La narrativa de Oda es muy buena y se siente natural. Pocas veces es explícito en sus diálogos, ya que le gusta que la serie hable por sí misma y que el espectador interprete todo de manera progresiva, se sabe que los “D” son los enemigos naturales de los dioses, una frase que recién leemos alrededor del capítulo 700 del manga y que en realidad ha sido tallada con un gran simbolismo desde Skypiea, donde el chico con una “D” en su nombre, se enfrenta al autoproclamado dios Enel, alguien de una absurda omnipresencia que abusa de su poder para controlar a los ciudadanos y que por cosas de la propia naturaleza, Luffy se termina convirtiendo en su enemigo natural.

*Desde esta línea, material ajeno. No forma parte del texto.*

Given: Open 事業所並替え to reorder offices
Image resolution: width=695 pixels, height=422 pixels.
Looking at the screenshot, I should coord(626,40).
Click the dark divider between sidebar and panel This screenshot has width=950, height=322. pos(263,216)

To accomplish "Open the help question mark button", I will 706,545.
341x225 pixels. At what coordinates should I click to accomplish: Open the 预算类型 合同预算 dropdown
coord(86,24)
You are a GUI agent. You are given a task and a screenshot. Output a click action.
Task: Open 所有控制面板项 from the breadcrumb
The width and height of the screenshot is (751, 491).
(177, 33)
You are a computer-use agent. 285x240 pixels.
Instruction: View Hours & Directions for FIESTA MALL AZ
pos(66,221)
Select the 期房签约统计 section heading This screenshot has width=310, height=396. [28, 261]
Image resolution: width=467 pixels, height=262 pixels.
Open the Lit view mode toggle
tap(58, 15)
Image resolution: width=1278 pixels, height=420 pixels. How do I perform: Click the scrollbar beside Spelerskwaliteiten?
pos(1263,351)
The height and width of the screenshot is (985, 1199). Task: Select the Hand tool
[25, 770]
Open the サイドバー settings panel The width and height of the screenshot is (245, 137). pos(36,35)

Por todo esto, es que tal vez One Piece es una de las obras con las escenas más memorables del mundo shounen. Toda línea de diálogo tiene mucho trabajo y trasfondo, la serie no habla si no es necesario y disfruta de dejar todo a tu interpretación, para que cuando conectes con las escenas que Oda había previsto, estas sean realmente importantes, tanto para los personajes como para ti. El filósofo es alguien que ya está entrenado o preparado para recibir a la muerte, pero ¿se puede estar igual de preparado para recibir la muerte de los demás? La muerte de una persona que ha formado parte de mi vida y de mi yo, termina siendo más dramática que la desaparición de mi yo completo. Luffy no le teme a la muerte, pero si le teme a transitar una vida sin la compañía de las personas que le importan, porque la muerte también tiene un impacto en los personajes; tal vez por eso es que vemos pocas muertes en la obra, ya que cada una de ellas tiene una razón de ser. Goldie Roger se entregó solo porque él debía morir, no habría soportado que sus camaradas tuviesen el mismo destino que él, porque, no era necesario, no era su destino.

La complejidad de One Piece con respecto a las muertes es llamativa, y seguramente hay cosas que pasé por alto. Pero lo que me llevo de esta serie, algo que pude aprender de ella, es que una persona no muere cuando su corazón se detiene, sino cuando es olvidada.